Checks/CONSUMER_009

NATS Last Delivery Critical: Detecting Stalled Consumer Delivery

Severity
Critical
Category
Health
Applies to
Consumer
Check ID
CONSUMER_009
Detection threshold
Time since last delivery exceeds operator-defined io.nats.monitor.last-delivery-critical threshold

A last delivery critical alert fires when a JetStream consumer has not delivered a message to any of its subscribers within the operator-defined time window. This threshold is set via the io.nats.monitor.last-delivery-critical metadata key on the consumer configuration. When the elapsed time since the last delivery exceeds this value, the consumer is considered stalled from a delivery perspective — it may be paused, disconnected, or blocked, even though the stream it reads from may still be actively receiving messages.

Why this matters

A consumer that stops delivering messages is a silent failure. Unlike a crash that generates log entries or a connection drop that triggers reconnect logic, a delivery stall can persist indefinitely without any obvious signal. Messages accumulate in the stream, the consumer’s pending count grows, and downstream systems operate on increasingly stale data — or no data at all.

The danger scales with how critical the consumer’s workload is. An order processing consumer that stops delivering means orders pile up unprocessed.

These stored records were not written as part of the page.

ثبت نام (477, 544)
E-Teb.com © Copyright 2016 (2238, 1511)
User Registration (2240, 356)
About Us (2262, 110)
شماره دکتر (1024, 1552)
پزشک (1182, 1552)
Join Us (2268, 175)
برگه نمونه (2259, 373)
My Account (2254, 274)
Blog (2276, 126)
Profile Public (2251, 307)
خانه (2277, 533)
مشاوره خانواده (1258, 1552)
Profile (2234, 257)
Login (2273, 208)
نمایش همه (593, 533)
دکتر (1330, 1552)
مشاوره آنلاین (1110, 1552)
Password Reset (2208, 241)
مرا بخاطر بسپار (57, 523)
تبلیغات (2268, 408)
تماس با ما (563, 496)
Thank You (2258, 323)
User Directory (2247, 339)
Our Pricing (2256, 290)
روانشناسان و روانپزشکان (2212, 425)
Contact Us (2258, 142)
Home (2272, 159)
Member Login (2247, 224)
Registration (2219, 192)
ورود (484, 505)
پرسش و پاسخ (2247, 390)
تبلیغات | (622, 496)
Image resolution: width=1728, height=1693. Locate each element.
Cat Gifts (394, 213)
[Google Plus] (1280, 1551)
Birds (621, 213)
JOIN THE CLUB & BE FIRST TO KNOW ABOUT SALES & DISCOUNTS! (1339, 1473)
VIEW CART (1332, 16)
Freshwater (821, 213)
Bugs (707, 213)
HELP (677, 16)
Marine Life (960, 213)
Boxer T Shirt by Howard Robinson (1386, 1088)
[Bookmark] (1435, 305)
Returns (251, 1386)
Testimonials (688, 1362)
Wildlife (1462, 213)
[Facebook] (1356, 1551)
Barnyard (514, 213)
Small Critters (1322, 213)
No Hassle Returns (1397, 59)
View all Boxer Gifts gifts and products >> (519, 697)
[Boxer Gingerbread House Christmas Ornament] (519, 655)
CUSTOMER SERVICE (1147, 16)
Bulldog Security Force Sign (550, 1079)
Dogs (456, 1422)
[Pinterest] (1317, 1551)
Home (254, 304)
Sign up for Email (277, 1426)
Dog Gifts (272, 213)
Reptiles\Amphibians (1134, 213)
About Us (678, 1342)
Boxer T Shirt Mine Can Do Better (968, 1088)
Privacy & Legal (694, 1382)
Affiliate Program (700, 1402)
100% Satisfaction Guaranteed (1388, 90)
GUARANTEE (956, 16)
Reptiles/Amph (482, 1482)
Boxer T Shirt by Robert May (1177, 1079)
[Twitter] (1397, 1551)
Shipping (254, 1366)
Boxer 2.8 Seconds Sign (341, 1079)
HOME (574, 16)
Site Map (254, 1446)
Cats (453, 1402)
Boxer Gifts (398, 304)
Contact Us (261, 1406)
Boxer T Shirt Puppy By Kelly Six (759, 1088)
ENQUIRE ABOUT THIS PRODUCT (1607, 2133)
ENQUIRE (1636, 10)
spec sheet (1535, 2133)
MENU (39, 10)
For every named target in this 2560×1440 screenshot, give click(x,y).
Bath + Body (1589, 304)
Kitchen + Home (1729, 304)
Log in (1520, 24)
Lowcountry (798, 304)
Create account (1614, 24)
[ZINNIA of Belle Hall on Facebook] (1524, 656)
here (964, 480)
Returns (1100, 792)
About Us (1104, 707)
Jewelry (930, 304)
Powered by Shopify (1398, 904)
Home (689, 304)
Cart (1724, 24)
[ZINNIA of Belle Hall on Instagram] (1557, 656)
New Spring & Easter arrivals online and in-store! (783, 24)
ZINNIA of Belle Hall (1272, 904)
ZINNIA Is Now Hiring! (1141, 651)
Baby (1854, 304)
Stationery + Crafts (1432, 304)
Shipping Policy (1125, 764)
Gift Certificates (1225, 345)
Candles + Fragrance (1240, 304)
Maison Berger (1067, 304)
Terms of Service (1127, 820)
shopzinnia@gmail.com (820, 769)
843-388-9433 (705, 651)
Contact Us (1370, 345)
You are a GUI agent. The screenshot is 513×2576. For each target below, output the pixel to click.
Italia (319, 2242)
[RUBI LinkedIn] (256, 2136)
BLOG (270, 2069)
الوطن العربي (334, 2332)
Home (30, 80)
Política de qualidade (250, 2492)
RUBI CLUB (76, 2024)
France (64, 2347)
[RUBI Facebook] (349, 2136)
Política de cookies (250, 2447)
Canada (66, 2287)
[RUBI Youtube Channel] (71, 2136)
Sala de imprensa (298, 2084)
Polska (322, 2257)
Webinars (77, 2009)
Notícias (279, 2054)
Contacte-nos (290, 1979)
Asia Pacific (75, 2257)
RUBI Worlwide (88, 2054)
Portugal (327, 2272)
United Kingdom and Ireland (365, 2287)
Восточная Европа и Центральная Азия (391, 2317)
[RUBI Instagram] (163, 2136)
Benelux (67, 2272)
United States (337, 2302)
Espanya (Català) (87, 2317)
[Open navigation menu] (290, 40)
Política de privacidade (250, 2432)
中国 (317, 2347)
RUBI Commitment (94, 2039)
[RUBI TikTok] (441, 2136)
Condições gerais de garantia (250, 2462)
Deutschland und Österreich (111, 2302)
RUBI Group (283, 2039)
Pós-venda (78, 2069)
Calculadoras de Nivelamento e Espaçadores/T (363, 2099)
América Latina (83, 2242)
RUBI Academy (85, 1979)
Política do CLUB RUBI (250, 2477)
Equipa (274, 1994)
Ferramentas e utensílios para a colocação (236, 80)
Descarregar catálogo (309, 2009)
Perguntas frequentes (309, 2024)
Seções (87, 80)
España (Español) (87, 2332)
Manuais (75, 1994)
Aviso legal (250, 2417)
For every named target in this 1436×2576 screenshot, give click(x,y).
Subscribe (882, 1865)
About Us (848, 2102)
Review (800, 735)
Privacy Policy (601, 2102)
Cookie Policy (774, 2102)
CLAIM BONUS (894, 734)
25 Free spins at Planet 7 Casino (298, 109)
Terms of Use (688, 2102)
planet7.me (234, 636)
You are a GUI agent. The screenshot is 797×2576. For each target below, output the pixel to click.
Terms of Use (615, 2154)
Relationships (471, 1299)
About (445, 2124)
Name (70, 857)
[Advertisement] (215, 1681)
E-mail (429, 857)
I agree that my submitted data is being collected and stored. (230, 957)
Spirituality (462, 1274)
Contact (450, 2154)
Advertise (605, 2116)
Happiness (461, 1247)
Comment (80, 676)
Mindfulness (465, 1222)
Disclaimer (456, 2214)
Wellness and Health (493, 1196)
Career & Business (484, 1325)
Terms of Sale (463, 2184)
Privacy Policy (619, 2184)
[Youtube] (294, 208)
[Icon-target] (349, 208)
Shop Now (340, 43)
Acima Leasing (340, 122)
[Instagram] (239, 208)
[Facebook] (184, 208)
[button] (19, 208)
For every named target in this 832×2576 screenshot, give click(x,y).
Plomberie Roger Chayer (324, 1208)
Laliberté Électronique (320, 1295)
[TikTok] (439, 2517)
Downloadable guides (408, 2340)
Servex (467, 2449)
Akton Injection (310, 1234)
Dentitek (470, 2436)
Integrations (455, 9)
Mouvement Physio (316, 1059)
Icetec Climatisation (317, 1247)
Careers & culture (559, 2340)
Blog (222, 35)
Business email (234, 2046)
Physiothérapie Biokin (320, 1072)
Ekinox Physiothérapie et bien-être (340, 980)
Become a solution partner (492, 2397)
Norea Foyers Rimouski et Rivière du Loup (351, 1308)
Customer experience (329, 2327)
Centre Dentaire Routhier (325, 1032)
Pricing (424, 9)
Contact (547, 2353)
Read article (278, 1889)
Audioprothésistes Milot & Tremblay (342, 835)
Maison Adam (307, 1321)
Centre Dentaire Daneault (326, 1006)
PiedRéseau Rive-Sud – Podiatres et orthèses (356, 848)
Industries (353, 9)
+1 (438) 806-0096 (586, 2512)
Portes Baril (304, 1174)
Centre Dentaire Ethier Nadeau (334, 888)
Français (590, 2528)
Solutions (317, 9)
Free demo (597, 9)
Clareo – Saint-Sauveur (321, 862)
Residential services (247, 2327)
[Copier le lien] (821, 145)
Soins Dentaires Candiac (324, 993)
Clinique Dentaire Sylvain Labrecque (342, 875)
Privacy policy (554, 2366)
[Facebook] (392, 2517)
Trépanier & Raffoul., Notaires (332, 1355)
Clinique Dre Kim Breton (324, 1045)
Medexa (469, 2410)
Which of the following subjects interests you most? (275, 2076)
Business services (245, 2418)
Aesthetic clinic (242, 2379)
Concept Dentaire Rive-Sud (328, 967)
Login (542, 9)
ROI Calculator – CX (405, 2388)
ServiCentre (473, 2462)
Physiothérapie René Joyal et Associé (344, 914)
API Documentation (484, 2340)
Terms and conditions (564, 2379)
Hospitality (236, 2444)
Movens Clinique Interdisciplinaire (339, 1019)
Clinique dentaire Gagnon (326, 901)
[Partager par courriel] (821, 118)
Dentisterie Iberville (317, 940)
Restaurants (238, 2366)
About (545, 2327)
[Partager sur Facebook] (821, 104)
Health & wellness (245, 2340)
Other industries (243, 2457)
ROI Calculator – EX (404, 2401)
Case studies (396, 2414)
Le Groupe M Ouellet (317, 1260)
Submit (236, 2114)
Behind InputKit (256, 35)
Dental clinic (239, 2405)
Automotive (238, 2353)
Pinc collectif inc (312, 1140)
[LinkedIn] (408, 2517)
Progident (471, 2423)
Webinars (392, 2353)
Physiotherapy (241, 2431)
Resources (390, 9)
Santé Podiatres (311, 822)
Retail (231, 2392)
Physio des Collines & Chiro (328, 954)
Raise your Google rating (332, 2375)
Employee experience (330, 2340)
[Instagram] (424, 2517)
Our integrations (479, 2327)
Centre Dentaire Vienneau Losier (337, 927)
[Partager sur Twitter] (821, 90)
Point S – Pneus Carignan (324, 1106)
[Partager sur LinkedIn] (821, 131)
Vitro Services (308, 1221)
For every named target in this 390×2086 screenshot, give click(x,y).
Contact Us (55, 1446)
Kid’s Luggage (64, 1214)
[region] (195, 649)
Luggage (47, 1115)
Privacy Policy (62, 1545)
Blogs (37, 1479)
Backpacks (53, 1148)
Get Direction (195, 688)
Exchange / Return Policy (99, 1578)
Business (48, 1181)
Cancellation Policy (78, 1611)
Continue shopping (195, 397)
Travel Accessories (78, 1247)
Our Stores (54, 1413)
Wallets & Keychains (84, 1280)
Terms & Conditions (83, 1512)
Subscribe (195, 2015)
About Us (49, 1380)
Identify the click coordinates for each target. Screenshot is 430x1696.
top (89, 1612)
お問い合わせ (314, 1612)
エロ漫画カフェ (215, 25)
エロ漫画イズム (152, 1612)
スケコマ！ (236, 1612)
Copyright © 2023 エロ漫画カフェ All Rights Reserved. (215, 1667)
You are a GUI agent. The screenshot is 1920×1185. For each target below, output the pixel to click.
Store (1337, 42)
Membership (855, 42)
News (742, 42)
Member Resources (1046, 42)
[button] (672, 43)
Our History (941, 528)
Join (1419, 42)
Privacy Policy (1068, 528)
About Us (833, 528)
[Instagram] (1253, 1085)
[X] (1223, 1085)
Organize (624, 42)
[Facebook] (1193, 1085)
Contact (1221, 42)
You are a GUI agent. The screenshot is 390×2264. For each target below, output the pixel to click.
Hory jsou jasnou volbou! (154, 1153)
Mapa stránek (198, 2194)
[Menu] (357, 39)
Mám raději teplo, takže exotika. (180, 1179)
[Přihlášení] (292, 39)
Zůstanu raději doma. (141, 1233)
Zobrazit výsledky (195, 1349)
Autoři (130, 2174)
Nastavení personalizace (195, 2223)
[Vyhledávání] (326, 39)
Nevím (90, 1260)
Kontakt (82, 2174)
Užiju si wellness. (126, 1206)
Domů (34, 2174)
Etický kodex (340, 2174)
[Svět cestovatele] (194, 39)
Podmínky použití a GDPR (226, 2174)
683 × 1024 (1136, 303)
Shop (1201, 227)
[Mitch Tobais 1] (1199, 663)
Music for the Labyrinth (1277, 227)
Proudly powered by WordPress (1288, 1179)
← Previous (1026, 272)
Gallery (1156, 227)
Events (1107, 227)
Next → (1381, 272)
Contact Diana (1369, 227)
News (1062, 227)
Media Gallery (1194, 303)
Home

A metrics aggregation consumer that stalls means dashboards go dark and alerting gaps appear. In event-driven architectures where consumers feed other consumers, a single delivery stall can cascade through the entire pipeline.

The last-delivery-critical threshold exists precisely for this scenario. By defining an acceptable delivery window — say, 5 minutes for a consumer that normally delivers every second — operators get an early warning that something has gone wrong before the business impact becomes severe. Without this check, delivery stalls are often discovered only when an end user reports missing data, which can be hours or days later.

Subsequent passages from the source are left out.